HP’s Elite Dragonfly is a 360-degree convertible laptop that manages the neat trick of fitting the most important enterprise features into a sliver of a package. And it’s got a cool name to boot.

Slated to land on October 25 with a starting price of $1,549, the Elite Dragonfly sports a chassis that’s just 0.6 inches thin. As we go through the features, you’ll see a generous array of choices in some areas, and in others, some necessary compromises due to the slender chassis. And if you like the sound of its 2.2-pound base weight or 24-hour battery life, just remember that only certain configurations will achieve those specs—we’ll explain more below. 

HP Elite Dragonfly specs: Many, many choices

The Elite Dragonfly has a spec list as long and shiny as its namesake. Let’s summarize the primary items before delving deeper into certain features:

  • CPU: Core i3-8145U / Core i5-8265U or i5-8365U / Core i7-8565U or i7 8665U with vPro support
  • Graphics: Integrated Intel UHD Graphics 620
  • Memory: 16GB LPDDR3-2133
  • Storage: Up to 2TB NVMe M.2 TLC
  • Display: 13.3-inch 1W FHD (400 nits), UHD (550 nits), or FHD with HP Sure View Gen3 privacy toggle (1,000 nits)
  • Networking: Wi-Fi 6, optional gigabit LTE with 4×4 antennas, Bluetooth 4.2
  • Connectivity: Two Thunderbolt 3 ports, one USB 3.1 Gen 1 Type-A port, HDMI, combo 3.5mm audio jack
  • Dimensions: 11.98 x 7.78 x 0.63 inches
  • Weight: 2.2 pounds (with lightweight battery) or 2.5 pounds (with “Performance” battery)

The SSD storage options are a mix of SATA and PCIe SSDs ranging from 128GB to 2TB, some with Intel Optane Memory, one with FIPS encryption. The interface and capacity variations are too much to detail here, but suffice it to say you have plenty of choices. 

You have no choice in RAM: The sole amount is 16GB of dual-channel LPDDR3-2133 SDRAM. Granted, that is more than enough for most enterprise work, but note that it’s soldered to the motherboard, so no upgrading is possible. 

The 13.3-inch display’s three panel options each have their own temptation. The standard Full HD (1920×1080) touchscreen is a 1-watt panel that treads lightly on battery life. The Sure View FHD can be toggled from a normal view to a secure one that thwarts sideways peekers. It also has a stunning 1,000-nit maximum brightness, but if you crank it up your battery will scream. Finally there’s a 4K option, which sounds insanely crisp and lovely, but it’s also a lot of pixels for such a small panel. You’ll need to scale up your icons or they’ll be microscopic, and of course, 4K displays use more battery life. 
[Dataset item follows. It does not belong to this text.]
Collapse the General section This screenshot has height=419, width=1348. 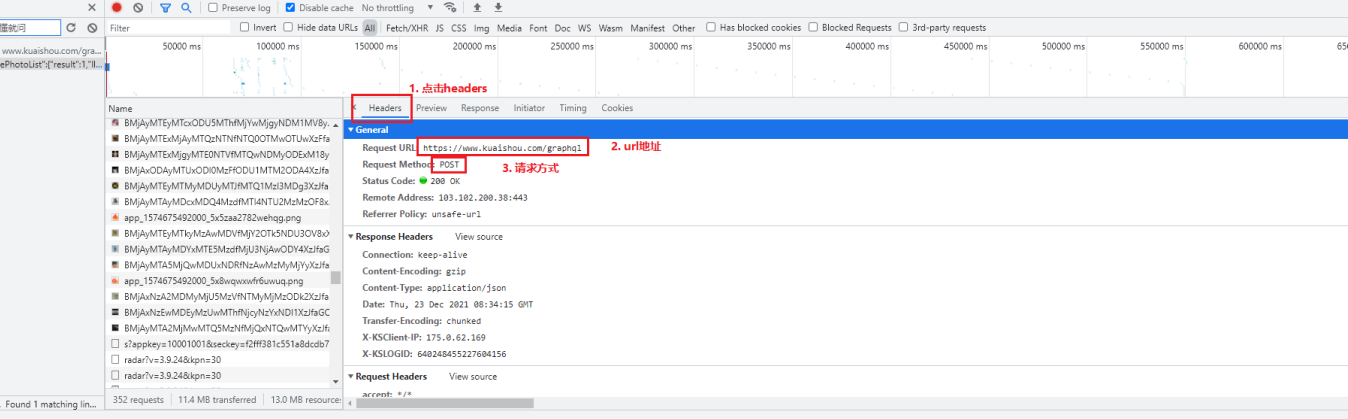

hp elite dragonfly tented Ben Patterson/IDG

The HP Elite Dragonfly offers three display options: a Full-HD 1-watt panel that’ll help extend your battery life, a 1,000-nit FHD display with HP’s Sure View privacy toggle, and a 550-nit 4K display. 

Speaking of the battery, the Elite Dragonfly offers two options. The standard 2-cell, 38Whr power pack offers a projected life of up to 16.5 hours, which is already great. There’s also a 4-cell, 56Whr Performance battery, and that’s the one projected to last up to a stunning 24 hours—provided your Elite Dragonfly has the standard FHD 1-watt panel. HP did not have estimated battery life stats for the other panel options, but it’s safe to assume they will not hit 24 hours. Note, too, that the Performance battery will increase the Elite Dragonfly’s total weight by about 0.3 pound.  

As far as device interfaces go, the Elite Dragonfly offers two Thunderbolt 3 ports, perfect for connecting monitors as well as high-speed storage devices, along with a USB 3.1 Gen 1 Type-A port, a full HDMI port, and a combo 3.5-inch audio jack.